我们想要使用 OpenAIEmbeddings,因此我们必须获取 OpenAI API 密钥。

os.environ["OPENAI_API_KEY"] = getpass.getpass("OpenAI API Key:")
from langchain.embeddings.openai import OpenAIEmbeddings
from langchain.text_splitter import CharacterTextSplitter
from langchain.vectorstores import Pinecone
from langchain.document_loaders import TextLoader
from langchain.document_loaders import TextLoader

loader = TextLoader("../../../state_of_the_union.txt")
documents = loader.load()
text_splitter = CharacterTextSplitter(chunk_size=1000, chunk_overlap=0)
docs = text_splitter.split_documents(documents)

embeddings = OpenAIEmbeddings()
import pinecone

# initialize pinecone
pinecone.init(
api_key=PINECONE_API_KEY, # find at app.pinecone.io
environment=PINECONE_ENV, # next to api key in console
)

index_name = "langchain-demo"

docsearch = Pinecone.from_documents(docs, embeddings, index_name=index_name)

# if you already have an index, you can load it like this
# docsearch = Pinecone.from_existing_index(index_name, embeddings)

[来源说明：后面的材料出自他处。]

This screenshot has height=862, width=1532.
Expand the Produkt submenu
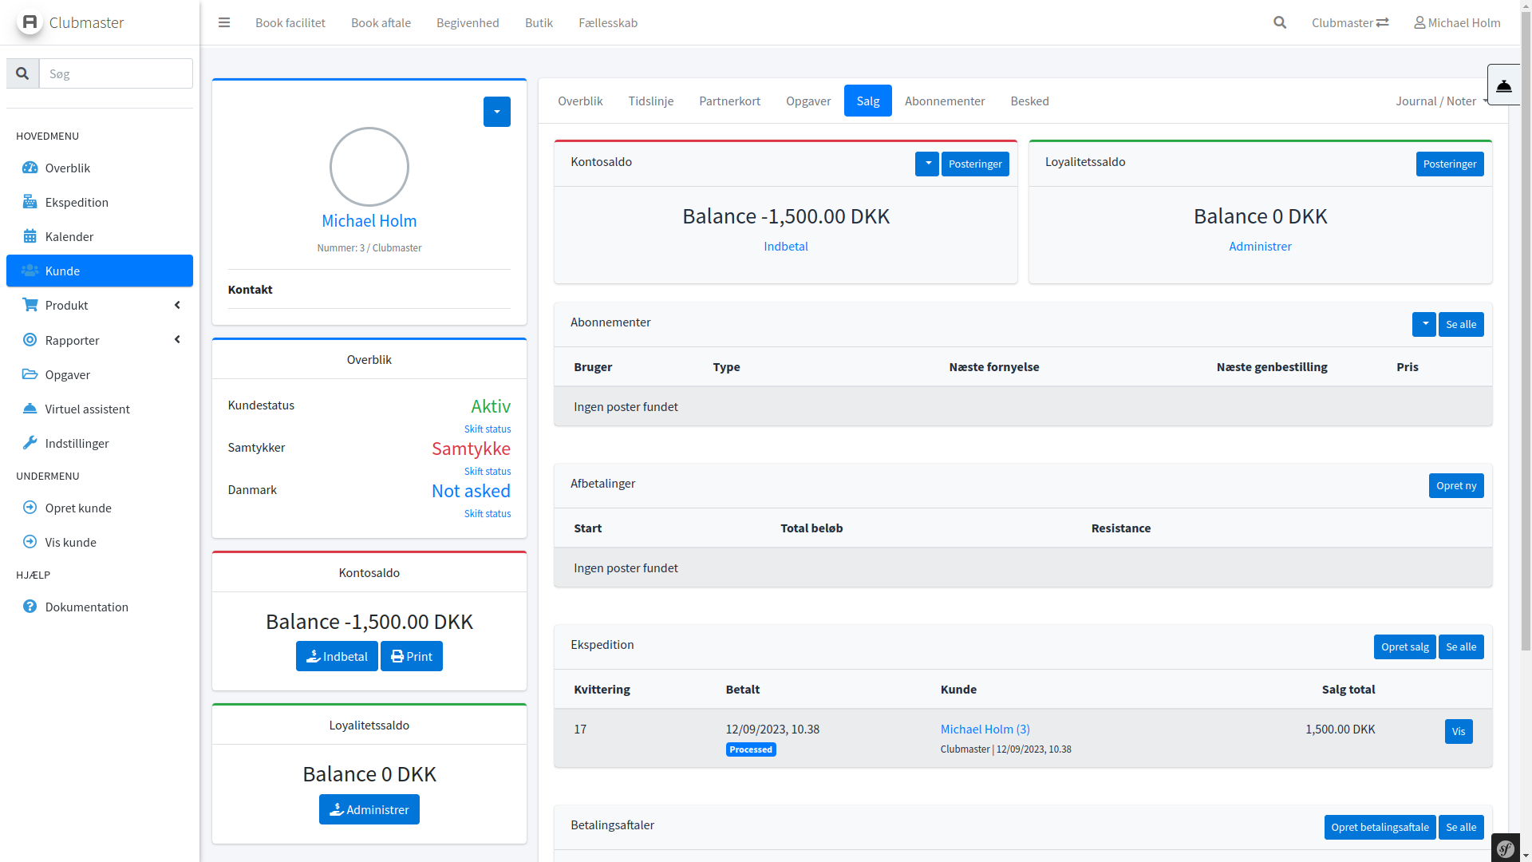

query = "What did the president say about Ketanji Brown Jackson"
docs = docsearch.similarity_search(query)
print(docs[0].page_content)

Maximal Marginal Relevance Searches

除了在检索器对象中使用相似性搜索之外,您还可以使用 mmr 作为检索器。

retriever = docsearch.as_retriever(search_type="mmr")
matched_docs = retriever.get_relevant_documents(query)
for i, d in enumerate(matched_docs):
print(f"\n## Document {i}\n")
print(d.page_content)

或者直接使用 max_marginal_relevance_search

found_docs = docsearch.max_marginal_relevance_search(query, k=2, fetch_k=10)
for i, doc in enumerate(found_docs):
print(f"{i + 1}.", doc.page_content, "\n")